Although we don’t eat them very often, we love edamame, so it was an easy pick when scanning Plenty More for recipes. This one was an adaptation from the Ottolenghi’s Broccolini & Edamame Salad with Curry Leaves & Coconut that I did back in November. Here is a link to only a slightly tweaked version of the recipe.
What worked and what didn’t:
I mentioned “adaptation” earlier on, but that is stretching it a bit as it was not planned at all. The truth is that grocery shopping went horribly wrong. I wanted to try a couple of recipes that weekend, but I was not able to find all the ingredients – I sure do miss a good shop with fresh Asian produce in Amstelveen! – and I put incorrect total amounts on my shopping list and to top it all I forgot to buy some that actually were on my shopping list…
I had suppressed that shelling frozen edamame beans is no fun at all (the kids saw that instantly, and all of a sudden had “other” things to do).
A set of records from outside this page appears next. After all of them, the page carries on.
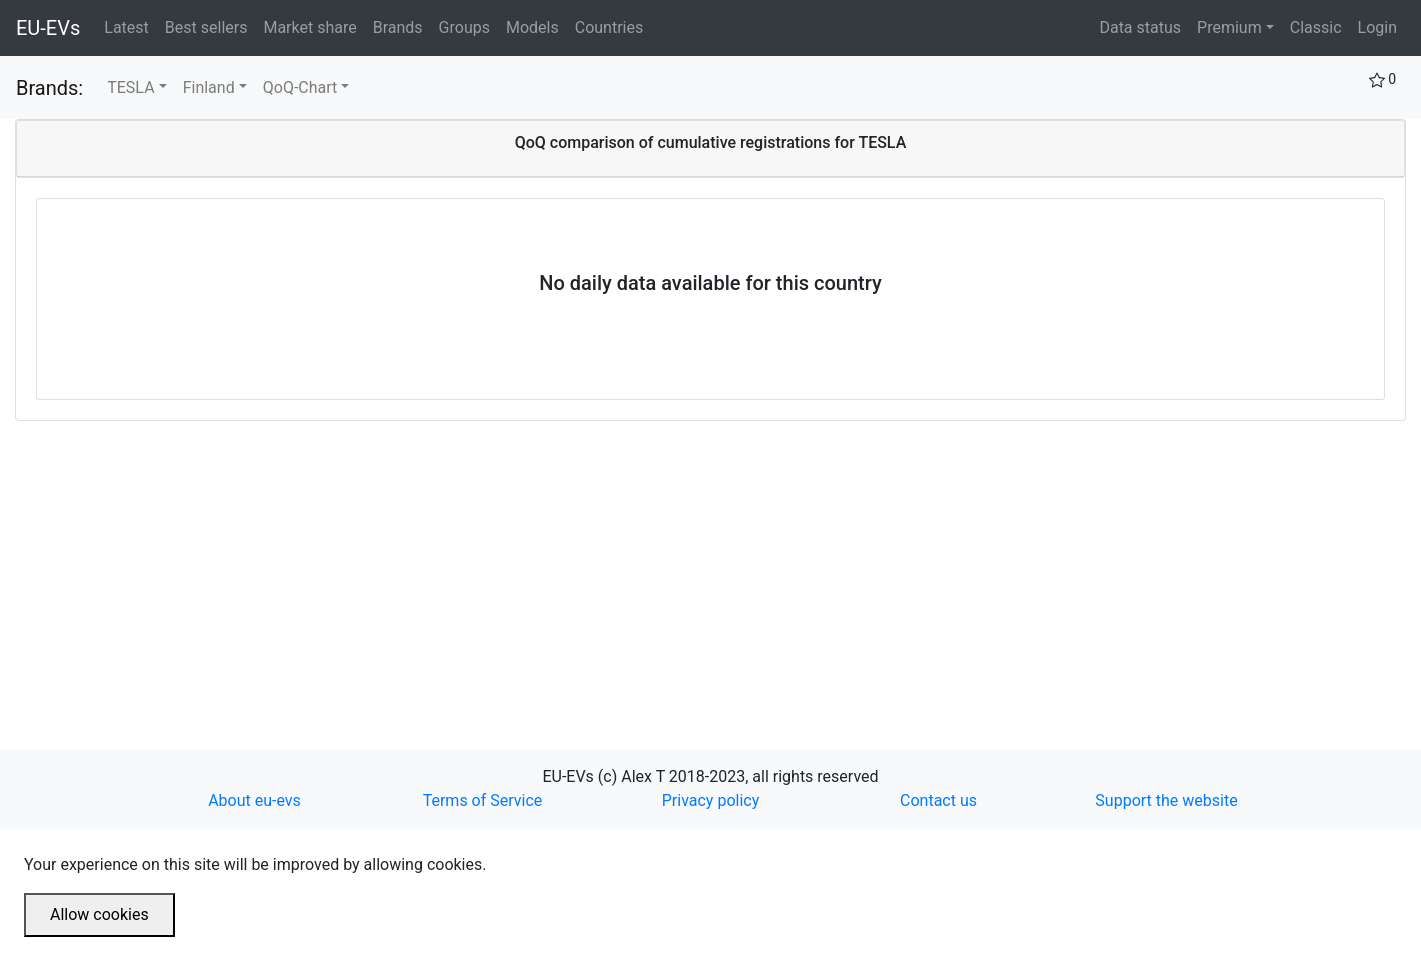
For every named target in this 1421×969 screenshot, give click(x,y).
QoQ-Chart (300, 87)
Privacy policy (711, 800)
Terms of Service (483, 800)
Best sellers (210, 26)
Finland (209, 87)
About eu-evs (254, 800)
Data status (1140, 27)
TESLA (130, 87)
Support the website (1166, 800)
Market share (313, 26)
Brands (402, 26)
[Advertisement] (615, 561)
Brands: (49, 88)
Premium (1229, 27)
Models (536, 26)
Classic (1316, 27)
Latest (130, 26)
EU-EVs (48, 28)
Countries (609, 27)
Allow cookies (99, 914)
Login (1377, 27)
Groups (468, 26)
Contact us (938, 800)
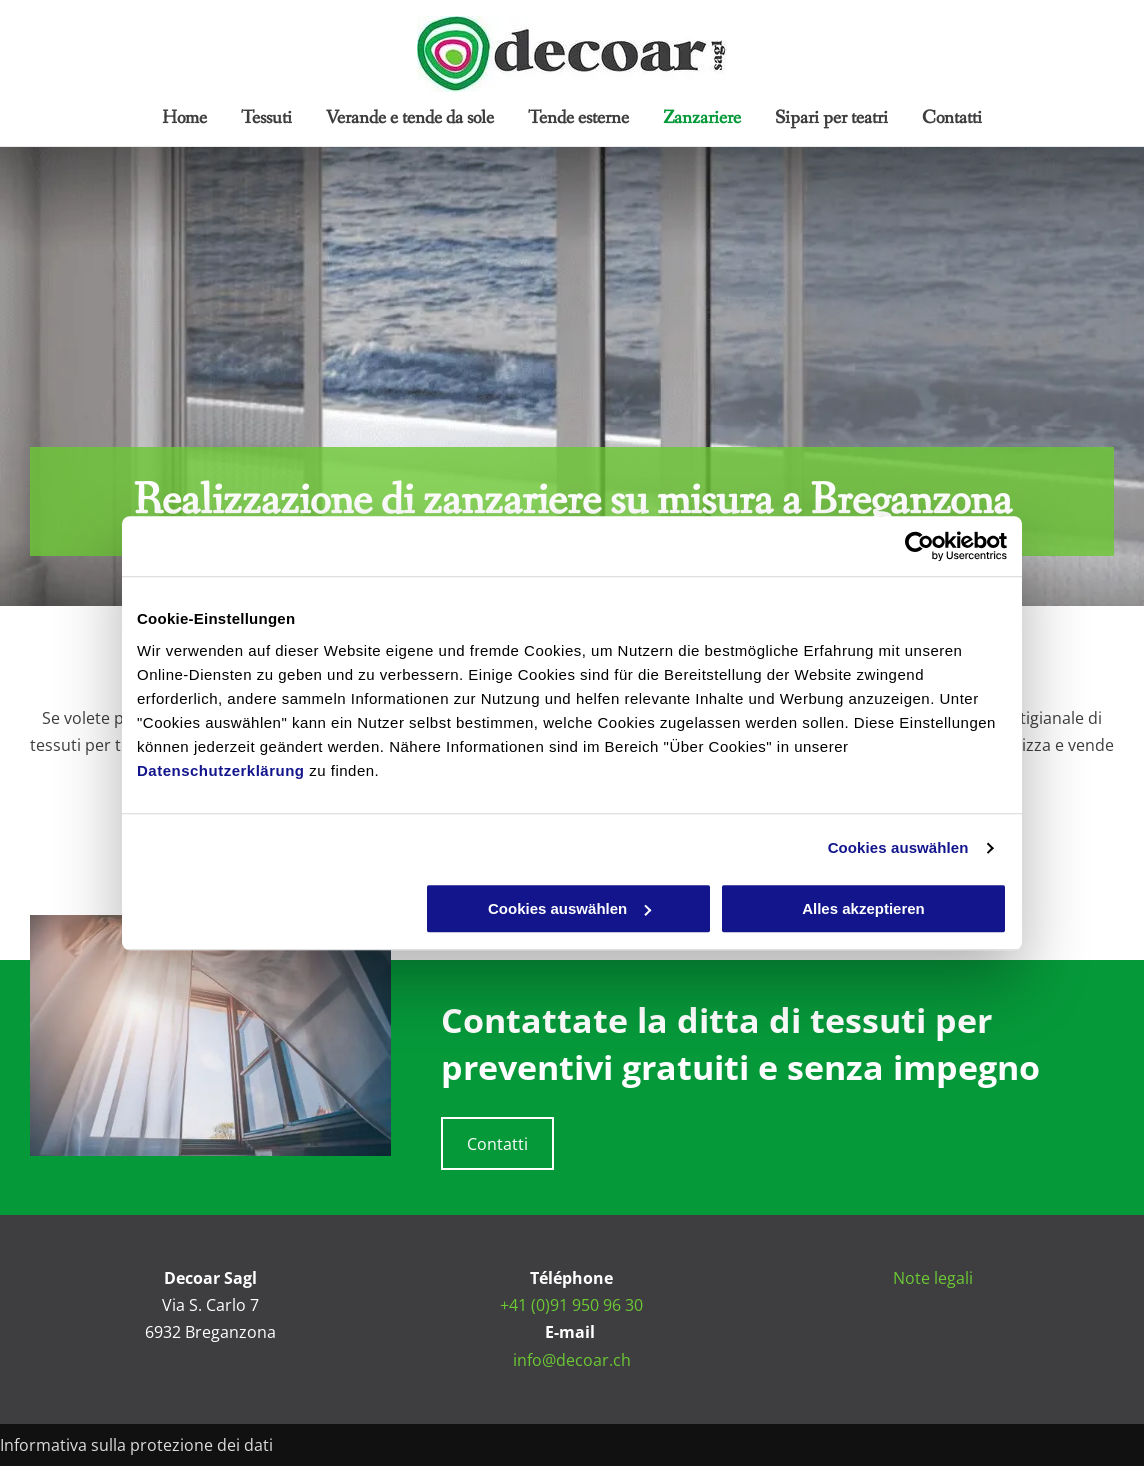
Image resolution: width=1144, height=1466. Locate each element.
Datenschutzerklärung (221, 770)
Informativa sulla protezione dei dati (136, 1445)
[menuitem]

I also know now why the pre-shelled edamame beans were displayed so prominently next to the freezer section and why they were so damn expensive 😉
So, in the end I didn’t use the coconut, mustard seeds, curry leaves and the 3 dried chillies for the sake of the kids, but chucked in additional spring onions, and some more broccolini and edamame (as I only had half the amount of haricots verts), a fresh red chili, and some white and (smoked) black sesame seeds. I must say that it didn’t turn out bad at all! Quite pleased with the result actually.
Recipe accuracy:
The recipe was easy to follow. The quantity we used, easily serves 4 adults as a main course.
Suggested tweaks:
Not that I can recall (other than trying to get all the required ingredients)
Verdict: 8/10; Will definitely be made again during the summer time!